- YOUR INSTRUCTIONS -
Copy every entry below, exactly and in full.

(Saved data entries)
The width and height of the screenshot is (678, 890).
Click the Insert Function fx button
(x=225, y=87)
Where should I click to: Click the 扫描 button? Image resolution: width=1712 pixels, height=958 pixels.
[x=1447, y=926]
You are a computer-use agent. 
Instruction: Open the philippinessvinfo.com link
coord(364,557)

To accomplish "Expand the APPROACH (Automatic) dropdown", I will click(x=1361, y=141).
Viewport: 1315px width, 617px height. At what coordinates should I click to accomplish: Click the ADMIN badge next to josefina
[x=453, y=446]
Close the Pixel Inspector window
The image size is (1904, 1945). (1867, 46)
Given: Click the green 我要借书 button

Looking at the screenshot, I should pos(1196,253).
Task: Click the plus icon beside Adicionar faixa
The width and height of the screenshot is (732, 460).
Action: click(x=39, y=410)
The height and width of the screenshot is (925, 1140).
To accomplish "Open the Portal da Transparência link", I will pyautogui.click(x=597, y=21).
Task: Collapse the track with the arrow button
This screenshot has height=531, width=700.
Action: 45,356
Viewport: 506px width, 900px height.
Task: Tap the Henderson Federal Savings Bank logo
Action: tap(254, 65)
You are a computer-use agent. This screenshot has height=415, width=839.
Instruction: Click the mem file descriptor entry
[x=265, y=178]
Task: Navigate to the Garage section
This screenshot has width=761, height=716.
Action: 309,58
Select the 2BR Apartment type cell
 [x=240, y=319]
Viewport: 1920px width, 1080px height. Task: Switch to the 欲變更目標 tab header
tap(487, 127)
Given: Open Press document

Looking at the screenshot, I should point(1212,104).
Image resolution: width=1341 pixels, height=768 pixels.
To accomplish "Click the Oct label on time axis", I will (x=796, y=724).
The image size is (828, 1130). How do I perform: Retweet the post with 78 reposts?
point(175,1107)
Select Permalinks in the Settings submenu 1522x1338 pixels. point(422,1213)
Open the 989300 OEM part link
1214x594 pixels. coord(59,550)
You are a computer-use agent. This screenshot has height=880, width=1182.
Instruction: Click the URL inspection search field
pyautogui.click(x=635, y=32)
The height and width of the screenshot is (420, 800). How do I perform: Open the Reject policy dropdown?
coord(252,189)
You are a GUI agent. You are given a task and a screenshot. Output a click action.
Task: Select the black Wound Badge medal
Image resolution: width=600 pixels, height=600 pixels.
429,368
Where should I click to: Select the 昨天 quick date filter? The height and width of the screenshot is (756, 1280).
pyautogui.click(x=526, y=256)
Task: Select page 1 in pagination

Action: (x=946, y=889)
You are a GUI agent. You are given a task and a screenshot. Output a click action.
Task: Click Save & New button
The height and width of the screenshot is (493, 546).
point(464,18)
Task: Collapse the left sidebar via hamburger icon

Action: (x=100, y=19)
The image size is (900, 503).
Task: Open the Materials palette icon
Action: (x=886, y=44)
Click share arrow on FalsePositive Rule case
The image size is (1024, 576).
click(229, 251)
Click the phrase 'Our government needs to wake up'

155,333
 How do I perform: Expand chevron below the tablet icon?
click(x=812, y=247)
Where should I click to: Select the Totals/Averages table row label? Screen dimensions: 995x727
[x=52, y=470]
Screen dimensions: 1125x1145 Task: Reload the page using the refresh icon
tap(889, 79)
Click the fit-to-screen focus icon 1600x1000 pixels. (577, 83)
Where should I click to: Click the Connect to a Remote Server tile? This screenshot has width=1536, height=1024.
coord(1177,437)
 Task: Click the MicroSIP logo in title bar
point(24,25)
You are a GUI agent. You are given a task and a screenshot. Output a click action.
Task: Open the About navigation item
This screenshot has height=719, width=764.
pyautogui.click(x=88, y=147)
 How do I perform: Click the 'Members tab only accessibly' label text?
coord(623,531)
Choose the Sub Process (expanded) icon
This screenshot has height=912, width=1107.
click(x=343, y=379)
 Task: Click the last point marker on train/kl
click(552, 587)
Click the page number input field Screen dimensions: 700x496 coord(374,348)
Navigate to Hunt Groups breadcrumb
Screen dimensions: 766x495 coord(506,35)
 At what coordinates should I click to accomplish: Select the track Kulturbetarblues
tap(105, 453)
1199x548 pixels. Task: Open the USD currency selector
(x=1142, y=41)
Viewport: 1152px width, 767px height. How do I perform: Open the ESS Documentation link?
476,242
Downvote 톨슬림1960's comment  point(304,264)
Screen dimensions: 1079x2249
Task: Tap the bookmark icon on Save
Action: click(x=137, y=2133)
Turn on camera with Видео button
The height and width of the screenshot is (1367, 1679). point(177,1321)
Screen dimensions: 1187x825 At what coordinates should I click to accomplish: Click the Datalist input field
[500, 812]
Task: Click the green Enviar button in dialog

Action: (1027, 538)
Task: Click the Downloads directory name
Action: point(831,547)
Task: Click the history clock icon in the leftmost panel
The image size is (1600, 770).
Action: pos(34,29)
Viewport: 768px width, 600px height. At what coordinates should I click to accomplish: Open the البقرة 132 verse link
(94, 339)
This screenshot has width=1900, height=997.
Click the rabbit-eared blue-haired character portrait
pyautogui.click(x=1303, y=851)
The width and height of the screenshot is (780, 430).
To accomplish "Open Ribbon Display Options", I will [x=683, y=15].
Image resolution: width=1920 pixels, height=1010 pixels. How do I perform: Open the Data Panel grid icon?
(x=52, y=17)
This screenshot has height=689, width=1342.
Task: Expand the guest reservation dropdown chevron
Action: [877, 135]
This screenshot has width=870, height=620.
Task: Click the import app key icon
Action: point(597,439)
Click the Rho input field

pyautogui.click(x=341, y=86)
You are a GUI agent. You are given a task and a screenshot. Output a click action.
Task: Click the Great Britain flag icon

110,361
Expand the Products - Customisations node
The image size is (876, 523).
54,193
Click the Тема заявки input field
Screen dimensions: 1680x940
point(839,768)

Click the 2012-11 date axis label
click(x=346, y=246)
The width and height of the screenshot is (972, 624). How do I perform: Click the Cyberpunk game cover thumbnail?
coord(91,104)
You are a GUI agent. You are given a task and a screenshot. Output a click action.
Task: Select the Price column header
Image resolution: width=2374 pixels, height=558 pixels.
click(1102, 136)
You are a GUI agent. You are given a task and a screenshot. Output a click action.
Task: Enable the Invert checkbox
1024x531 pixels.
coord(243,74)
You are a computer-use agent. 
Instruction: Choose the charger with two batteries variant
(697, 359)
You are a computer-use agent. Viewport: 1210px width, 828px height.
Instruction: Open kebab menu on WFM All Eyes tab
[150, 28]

- EXERCISE OUTPUT -
The width and height of the screenshot is (678, 890).
Click the Insert Function fx button
(x=225, y=87)
Where should I click to: Click the 扫描 button? Image resolution: width=1712 pixels, height=958 pixels.
[x=1447, y=926]
You are a computer-use agent. 
Instruction: Open the philippinessvinfo.com link
coord(364,557)

To accomplish "Expand the APPROACH (Automatic) dropdown", I will click(x=1361, y=141).
Viewport: 1315px width, 617px height. At what coordinates should I click to accomplish: Click the ADMIN badge next to josefina
[x=453, y=446]
Close the Pixel Inspector window
The image size is (1904, 1945). (1867, 46)
Given: Click the green 我要借书 button

Looking at the screenshot, I should pos(1196,253).
Task: Click the plus icon beside Adicionar faixa
The width and height of the screenshot is (732, 460).
Action: click(x=39, y=410)
The height and width of the screenshot is (925, 1140).
To accomplish "Open the Portal da Transparência link", I will pyautogui.click(x=597, y=21).
Task: Collapse the track with the arrow button
This screenshot has height=531, width=700.
Action: 45,356
Viewport: 506px width, 900px height.
Task: Tap the Henderson Federal Savings Bank logo
Action: tap(254, 65)
You are a computer-use agent. This screenshot has height=415, width=839.
Instruction: Click the mem file descriptor entry
[x=265, y=178]
Task: Navigate to the Garage section
This screenshot has width=761, height=716.
Action: 309,58
Select the 2BR Apartment type cell
 [x=240, y=319]
Viewport: 1920px width, 1080px height. Task: Switch to the 欲變更目標 tab header
tap(487, 127)
Given: Open Press document

Looking at the screenshot, I should point(1212,104).
Image resolution: width=1341 pixels, height=768 pixels.
To accomplish "Click the Oct label on time axis", I will (x=796, y=724).
The image size is (828, 1130). How do I perform: Retweet the post with 78 reposts?
point(175,1107)
Select Permalinks in the Settings submenu 1522x1338 pixels. point(422,1213)
Open the 989300 OEM part link
1214x594 pixels. coord(59,550)
You are a computer-use agent. This screenshot has height=880, width=1182.
Instruction: Click the URL inspection search field
pyautogui.click(x=635, y=32)
The height and width of the screenshot is (420, 800). How do I perform: Open the Reject policy dropdown?
coord(252,189)
You are a GUI agent. You are given a task and a screenshot. Output a click action.
Task: Select the black Wound Badge medal
Image resolution: width=600 pixels, height=600 pixels.
429,368
Where should I click to: Select the 昨天 quick date filter? The height and width of the screenshot is (756, 1280).
pyautogui.click(x=526, y=256)
Task: Select page 1 in pagination

Action: (x=946, y=889)
You are a GUI agent. You are given a task and a screenshot. Output a click action.
Task: Click Save & New button
The height and width of the screenshot is (493, 546).
point(464,18)
Task: Collapse the left sidebar via hamburger icon

Action: (x=100, y=19)
The image size is (900, 503).
Task: Open the Materials palette icon
Action: (x=886, y=44)
Click share arrow on FalsePositive Rule case
The image size is (1024, 576).
click(229, 251)
Click the phrase 'Our government needs to wake up'

155,333
 How do I perform: Expand chevron below the tablet icon?
click(x=812, y=247)
Where should I click to: Select the Totals/Averages table row label? Screen dimensions: 995x727
[x=52, y=470]
Screen dimensions: 1125x1145 Task: Reload the page using the refresh icon
tap(889, 79)
Click the fit-to-screen focus icon 1600x1000 pixels. (577, 83)
Where should I click to: Click the Connect to a Remote Server tile? This screenshot has width=1536, height=1024.
coord(1177,437)
 Task: Click the MicroSIP logo in title bar
point(24,25)
You are a GUI agent. You are given a task and a screenshot. Output a click action.
Task: Open the About navigation item
This screenshot has height=719, width=764.
pyautogui.click(x=88, y=147)
 How do I perform: Click the 'Members tab only accessibly' label text?
coord(623,531)
Choose the Sub Process (expanded) icon
This screenshot has height=912, width=1107.
click(x=343, y=379)
 Task: Click the last point marker on train/kl
click(552, 587)
Click the page number input field Screen dimensions: 700x496 coord(374,348)
Navigate to Hunt Groups breadcrumb
Screen dimensions: 766x495 coord(506,35)
 At what coordinates should I click to accomplish: Select the track Kulturbetarblues
tap(105, 453)
1199x548 pixels. Task: Open the USD currency selector
(x=1142, y=41)
Viewport: 1152px width, 767px height. How do I perform: Open the ESS Documentation link?
476,242
Downvote 톨슬림1960's comment  point(304,264)
Screen dimensions: 1079x2249
Task: Tap the bookmark icon on Save
Action: click(x=137, y=2133)
Turn on camera with Видео button
The height and width of the screenshot is (1367, 1679). point(177,1321)
Screen dimensions: 1187x825 At what coordinates should I click to accomplish: Click the Datalist input field
[500, 812]
Task: Click the green Enviar button in dialog

Action: (1027, 538)
Task: Click the Downloads directory name
Action: point(831,547)
Task: Click the history clock icon in the leftmost panel
The image size is (1600, 770).
Action: pos(34,29)
Viewport: 768px width, 600px height. At what coordinates should I click to accomplish: Open the البقرة 132 verse link
(94, 339)
This screenshot has width=1900, height=997.
Click the rabbit-eared blue-haired character portrait
pyautogui.click(x=1303, y=851)
The width and height of the screenshot is (780, 430).
To accomplish "Open Ribbon Display Options", I will [x=683, y=15].
Image resolution: width=1920 pixels, height=1010 pixels. How do I perform: Open the Data Panel grid icon?
(x=52, y=17)
This screenshot has height=689, width=1342.
Task: Expand the guest reservation dropdown chevron
Action: [877, 135]
This screenshot has width=870, height=620.
Task: Click the import app key icon
Action: point(597,439)
Click the Rho input field

pyautogui.click(x=341, y=86)
You are a GUI agent. You are given a task and a screenshot. Output a click action.
Task: Click the Great Britain flag icon

110,361
Expand the Products - Customisations node
The image size is (876, 523).
54,193
Click the Тема заявки input field
Screen dimensions: 1680x940
point(839,768)

Click the 2012-11 date axis label
click(x=346, y=246)
The width and height of the screenshot is (972, 624). How do I perform: Click the Cyberpunk game cover thumbnail?
coord(91,104)
You are a GUI agent. You are given a task and a screenshot. Output a click action.
Task: Select the Price column header
Image resolution: width=2374 pixels, height=558 pixels.
click(1102, 136)
You are a GUI agent. You are given a task and a screenshot. Output a click action.
Task: Enable the Invert checkbox
1024x531 pixels.
coord(243,74)
You are a computer-use agent. 
Instruction: Choose the charger with two batteries variant
(697, 359)
You are a computer-use agent. Viewport: 1210px width, 828px height.
Instruction: Open kebab menu on WFM All Eyes tab
[150, 28]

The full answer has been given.